Naruto © Masashi Kishimoto
Batas © Kuas tak bertinta
Warning : OOC(maybe), AU, Typo(s), FemNaru, etc.
Special for Akihiko Fukuda 71
.
.
.
Happy Reading
Naru sibuk cengar-cengir gaje. Mata birunya bahkan berbinar-binar seperti baru saja melihat keajaiban dunia yang muncul mendadak di hadapannya. Dia abaikan dorongan bahkan himpitan siswa-siswa lain yang ikut menyeruduk brutal apapun di sekitarnya hanya untuk sekedar melihat kertas pembagian kelas yang terpampang di papan pengumuman itu. Nama Namikaze Naru tercetak jelas di kelas X MIA 4, kelas yang sama dengan Sasuke. Uchiha Sasuke, sahabat sejak kecilnya
Lalu dengan cepat dia menarik Sasuke yang kini ada di sebelahnya dengan tarikan yang tidak bisa dibilang manusiawi. Masa bodoh dengan keanggunan tarik-menarik yang dia lakukan, yang penting selamatkan diri mereka berdua dulu dari kerumunan banteng-banteng yang mengerikan itu. Ahhhhh, entah mengapa dia merasa sangat lega karena bisa sekelas dengan Sasuke lagi seperti SMP dan SD dulu.
Ck, tidak seperti sebelum penempatan jurusan ini, dia dan Sasuke pisah kelas kemarin... dia di X-3 dan Sasuke di X-8. Setidaknya walaupun kurikulum sekolah mereka dan sekolah se-Konoha berubah menjadi lebih tidak menyenangkan dikarenakan keminiman hari libur dan hujanan tugas-tugas kamvret, dia tetap bisa mendapatkan hikmah dengan memilih jurusan sejak awal.

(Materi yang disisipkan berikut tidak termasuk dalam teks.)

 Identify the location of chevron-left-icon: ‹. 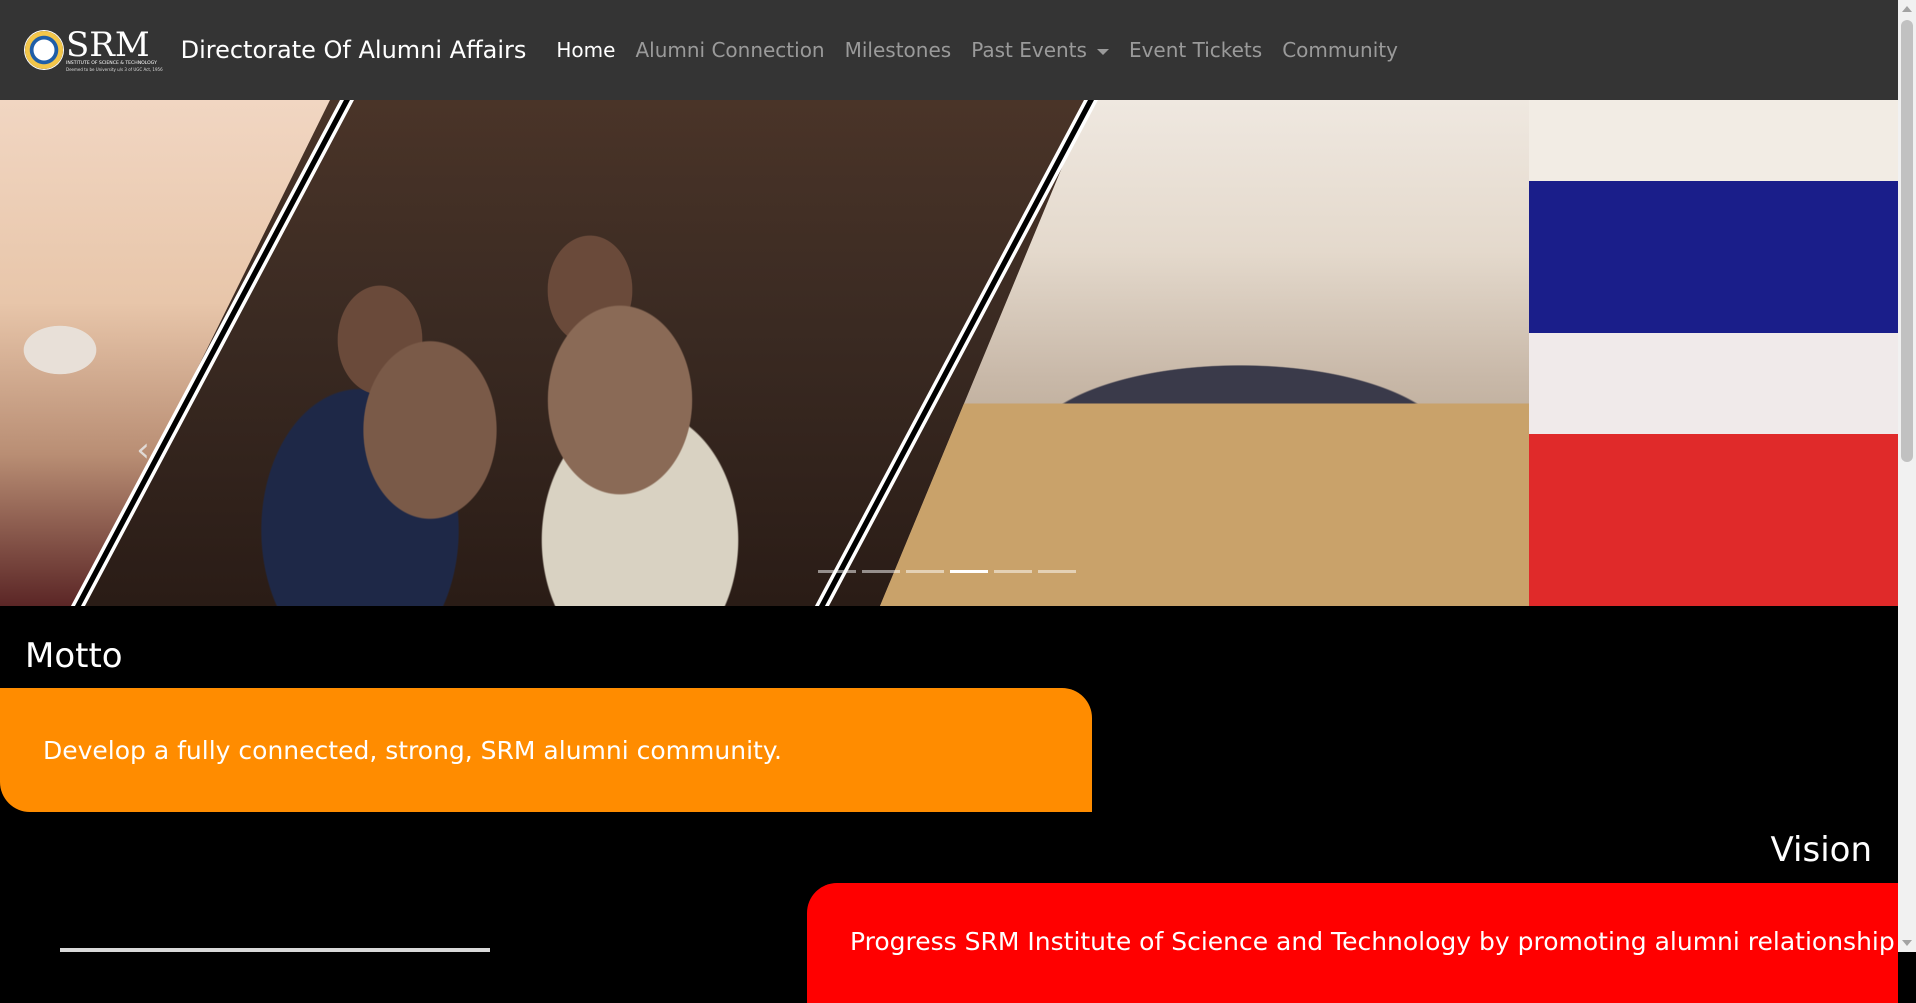
(143, 450).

Sekelas dengan Sasuke lagi...
"Ck, Apa sih? Aku bahkan belum melihat kelas mana aku ditempatkan tapi kau sudah main tarik begini. Hah, masuk kembali ke kerumunan itu susah tau! Baka!" Sasuke sibuk berkoar-koar memarahi kebodohan Naru. Bagus, bagaimana caranya dia bisa kembali ke tempat tadi kalau manusia di sekolah ini sudah berkerumun di beberapa titik tempat papan pengumuman dipasang semua? Ck, salahkan papan pengumuman sekolah yang hanya beberapa buah itu, penuh semua lagi.
"Hey, Tuan Baka yang mengatai orang baka! Dengar, ya? Aku dan kau itu satu kelas! X MIA 4! IPA! Puas?! Hahhhh... tidak sia-sia kau membantuku masuk kelas IPA macam itu kemarin saat ujian. Kalau saja cara-cara mencontek kita ketahuan kemarin, mungkin kita berdua sudah didepak paksa sama pengawas killer jelek itu..."

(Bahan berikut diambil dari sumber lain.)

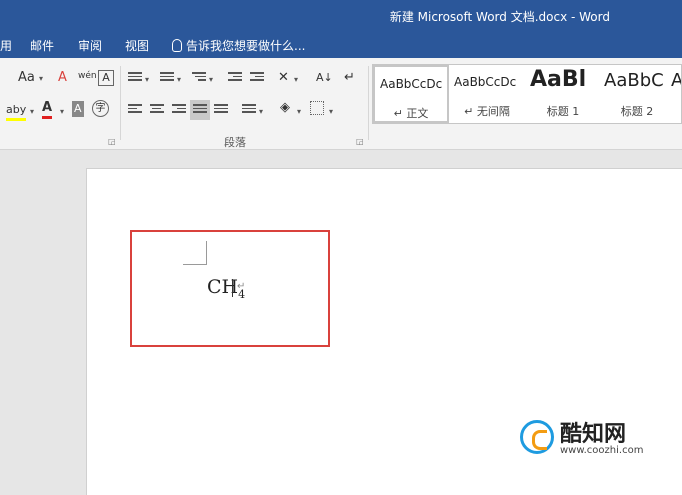 The image size is (682, 495). I want to click on tab-view: 视图, so click(137, 46).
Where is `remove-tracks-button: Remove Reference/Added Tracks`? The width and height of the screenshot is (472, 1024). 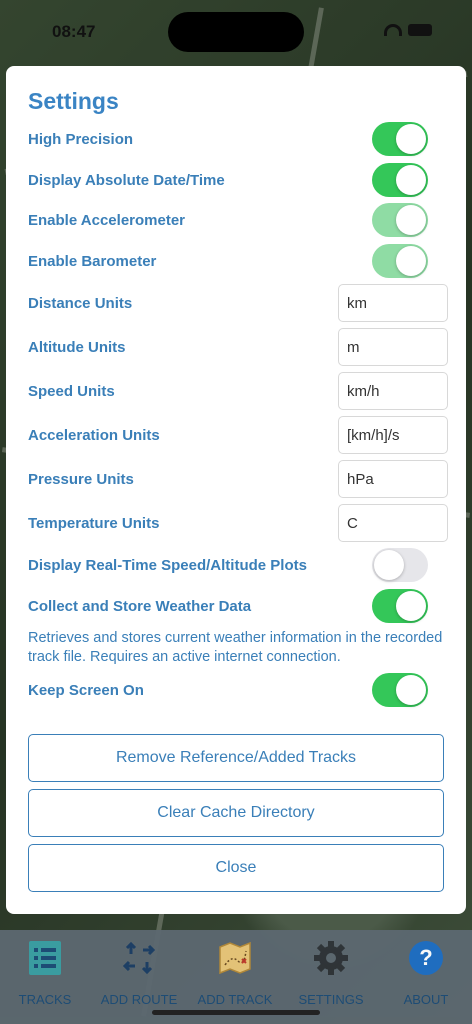
remove-tracks-button: Remove Reference/Added Tracks is located at coordinates (236, 758).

Naru melipat kedua tangannya di depan dada dengan seringaian bangga. Bangga karena kerja keras hasil menconteknya membuahkan hasil maksimal. Sasuke sendiri pening melihat sahabat sejak kecilnya ini yang bisa-bisanya memasang raut bangga begitu dalam konteks contek-mencontek. Mungkinkah Naru akan menjadi bibit baru calon koruptor di masa depan? Hah... abaikan pikiran lebay Sasuke barusan.

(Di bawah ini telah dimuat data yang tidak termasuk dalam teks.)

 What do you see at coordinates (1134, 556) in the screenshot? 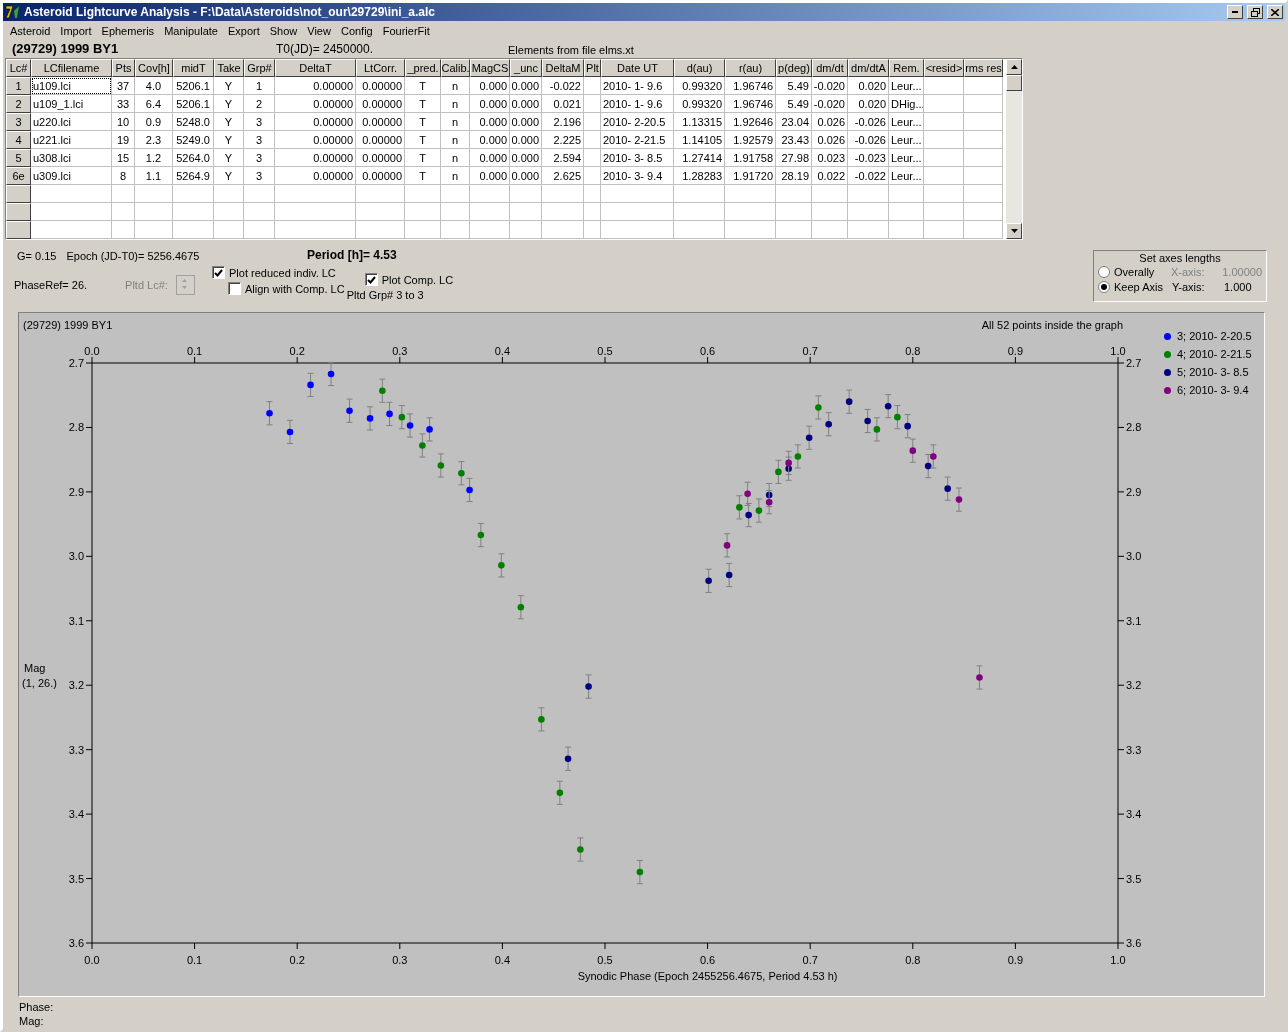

"MIA 4? Oh... ya sudah, kalau begitu kita langsung ke kelas sekarang..." Naru mendadak kicep terhadap ajakan Sasuke barusan. Ke kelas mereka yang sekarang? Kelas MIA 4? Errr... tunggu, sepertinya Naru melupakan sesuatu? Ah, jangan bilang...
"Ehhhh, I-itu Teme... ke kelas ya? MIA 4?" Naru mengucapkan kata demi kata dengan hati-hati sambil mengamati intens kalau-kalau raut wajah Sasuke berubah garang karena tidak suka dengan ucapannya.
"Iya, MIA 4... memangnya kenapa? Kau ingin masuk IPS mendadak karena tahu sekelas denganku? Kau tidak suka?" Naru sukses sweatdrop di tempat mendengar argumen melankolis Sasuke barusan. Oh ayolah, seberapa sarkastiknya sih, Sasuke ini sampai bisa-bisanya mengeluarkan kalimat menusuk begitu?
"Sebenarnya lebih buruk dari masuk kelas IPS yang sejak kemarin-kemarin aku takutkan... ada hal yang lebih aku takutkan dari itu untuk sekarang..." Naru melirik takut-takut ke arah papan pengumuman yang semakin meramai itu. Kemudian kembali menatap Sasuke. Berusaha keras memberikan kode dan enggan berbicara apa yang terjadi sebenarnya sedikit pun.
Sasuke menatap heran Naru. Sejak kapan cewek alay ini menjadi sok penakut begini? Apa ada orang lain yang ia takuti dan sekelas dengannya sekarang? Tapi... siapa? Oh ayolah, seharusnya orang-oranglah yang ngeri padanya karena sebelum pemilihan jurusan kemarin dia sibuk membuat onar dengan berkelahi hanya karena masalah sepele, kan? Oke, hipotesis pertama salah. Ah! Atau sebenarnya...
"Jangan bilang kalau kau lupa melihat denah letak kelas kita ada di mana, Dobe?" Jdeeer. Sumpah demi kian dan terima kasih, sepertinya ikatan persahabatan antara Naru dan Sasuke tidak perlu diragukan lagi. Bagaimana bisa Sasuke setepat sasaran itu?! Ahhhh! Naru stress! Bagus... karena sepertinya ikatan persahabatan mereka memang sangat kuat, Naru pun sudah sangat tahu apa yang akan Sasuke lakukan padanya untuk beberapa waktu ke depan...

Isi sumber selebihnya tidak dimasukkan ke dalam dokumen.